QUÉ SE PIDE -
En el documento sobre el poeta Luis de Sandoval Zapata, ¿en qué fecha fueron degollados Alonso de Ávila y su hermano Álvaro Gil González de Ávila?

DOCUMENTO -
-*-

¿Cómo enfrenta el hombre la adversidad, el sentimiento recurrente de que algo que merece le ha sido negado o escatimado? ¿Cómo le hace para encarnar sus aspiraciones de una vida mejor en un contexto que, probablemente, sugiera que el momento para eso no ha llegado? Cada una de estas preguntas tiene respuestas diferentes. Para la primera situación, una posibilidad sería contar historias. Para la segunda, generar un mito, una idea motor que congregue las individualidades dispersas y le permita dar un sentido de trascendencia a su vivir.
En el caso de la Nueva España del barroco, el escritor Luis de Sandoval Zapata (1620-1671) tuvo ocasión de incursionar en ambas posibilidades de manera magistral. Este autor, el más renombrado de los poetas antes de la Décima Musa, cumplió un papel invaluable en la construcción de la sensibilidad criolla y concretamente en una de sus expresiones más acabadas: la devoción guadalupana que tan relevante papel cumpliría en la lenta construcción de una identidad propia. Su soneto guadalupano, del cual extraigo un fragmento de la versión que rescató Francisco de Florencia en 1688 y que cita Juan Pascual Buxó en su invaluable estudio publicado por el FCE en 2005, representa de una manera ejemplar ese sentir criollo de singularidad que, a su vez, se afirmaba en la lealtad a un orden más que humano, divino:
En grande hoy metamorfosis se admira / mortaja a cada flor, mas lucimiento; / vive en el lienzo racional aliento / el ámbar vegetable que respira.
En este soneto la particular gracia recibida por la Nueva España frente al resto de los reinos y naciones se convierte en uno más de los argumentos en favor de la alta estima del cielo por sus hijos americanos que, por cierto, también han logrado una gran maestría en el arte poético. Sin embargo, Sandoval Zapata no sólo encarna la sensibilidad criolla por su maestría poética. Es en el romance, esa forma poética heredada de sus mayores, donde el espíritu que anima la voluntad criolla de no igualarse a nación alguna del orbe, toma tintes más terrenos, pero igualmente míticos. En la ya citada edición de las Obras de Sandoval Zapata, Juan Pascual Buxó le dedica particular atención a su “Relación fúnebre a la infeliz, trágica muerte de dos caballeros de lo más ilustre desta Nueva España, Alonso de Ávila y Álvaro Gil González de Ávila, su hermano, degollados en la nobilísima ciudad de México a 3 de agosto de 1566”. Este evento, lejano en un siglo a la época del autor, se refiere a la conspiración y represión posterior de la conjura de Don Martín Cortes, segundo Marques del Valle de Oaxaca. Lo interesante del romance, como señala Buxó es la manera en que el poeta trata, a través del discurso poético, generar una justicia que va más allá de la historia, reivindicando la figura de estos jóvenes criollos que, de acuerdo a las fuentes consultadas, representaron en su momento un imprudente esfuerzo de los descendientes de los conspiradores por mantener su influencia frente al poder del monarca. Sandoval no remite a la historia, la rehace y, en paralelo, va cimentando la percepción de un derecho criollo menoscabado por los malos funcionarios virreinales que, necesariamente, recibirá una vindicación primero del Rey, luego del Cielo.

-*-

REGISTROS DE DATOS -

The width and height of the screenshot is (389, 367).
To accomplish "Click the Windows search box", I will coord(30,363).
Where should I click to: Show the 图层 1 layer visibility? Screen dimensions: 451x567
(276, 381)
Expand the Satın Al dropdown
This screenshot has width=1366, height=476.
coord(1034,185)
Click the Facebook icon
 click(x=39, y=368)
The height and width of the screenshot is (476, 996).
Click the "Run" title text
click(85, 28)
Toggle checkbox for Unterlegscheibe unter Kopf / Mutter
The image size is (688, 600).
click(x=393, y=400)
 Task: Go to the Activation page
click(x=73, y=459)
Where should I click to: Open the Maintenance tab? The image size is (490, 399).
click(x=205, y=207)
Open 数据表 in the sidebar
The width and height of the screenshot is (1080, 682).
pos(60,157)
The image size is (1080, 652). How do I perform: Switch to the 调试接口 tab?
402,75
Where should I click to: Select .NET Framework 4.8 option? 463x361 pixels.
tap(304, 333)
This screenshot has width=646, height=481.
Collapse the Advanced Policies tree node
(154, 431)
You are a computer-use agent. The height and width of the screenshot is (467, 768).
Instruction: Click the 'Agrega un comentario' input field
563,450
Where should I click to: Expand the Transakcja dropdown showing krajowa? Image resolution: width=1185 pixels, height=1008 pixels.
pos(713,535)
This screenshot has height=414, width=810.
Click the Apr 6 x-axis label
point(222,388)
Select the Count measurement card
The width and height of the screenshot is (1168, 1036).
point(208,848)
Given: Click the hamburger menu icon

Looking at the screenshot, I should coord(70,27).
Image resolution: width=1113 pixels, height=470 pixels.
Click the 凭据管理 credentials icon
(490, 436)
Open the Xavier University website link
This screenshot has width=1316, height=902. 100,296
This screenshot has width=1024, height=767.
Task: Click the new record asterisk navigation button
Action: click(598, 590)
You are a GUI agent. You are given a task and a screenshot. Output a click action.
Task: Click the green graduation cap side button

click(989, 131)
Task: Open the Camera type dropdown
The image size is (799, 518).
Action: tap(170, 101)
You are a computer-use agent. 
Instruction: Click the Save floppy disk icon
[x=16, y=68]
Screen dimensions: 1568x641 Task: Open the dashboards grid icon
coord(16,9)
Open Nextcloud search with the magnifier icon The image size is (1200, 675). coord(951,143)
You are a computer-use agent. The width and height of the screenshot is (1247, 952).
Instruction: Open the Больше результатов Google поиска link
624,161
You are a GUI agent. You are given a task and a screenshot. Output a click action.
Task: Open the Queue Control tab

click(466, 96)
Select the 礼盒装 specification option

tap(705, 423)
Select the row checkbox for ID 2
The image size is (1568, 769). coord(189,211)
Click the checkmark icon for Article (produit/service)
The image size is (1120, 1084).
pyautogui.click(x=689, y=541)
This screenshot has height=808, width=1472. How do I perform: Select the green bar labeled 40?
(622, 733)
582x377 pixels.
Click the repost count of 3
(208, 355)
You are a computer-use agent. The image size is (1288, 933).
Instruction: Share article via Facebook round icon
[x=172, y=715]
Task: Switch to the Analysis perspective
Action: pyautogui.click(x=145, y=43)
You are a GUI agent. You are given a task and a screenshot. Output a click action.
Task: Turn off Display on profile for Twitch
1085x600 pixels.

-*-

SOLUCIÓN ESCRITA -
Fueron degollados el 3 de agosto de 1566, en la ciudad de México.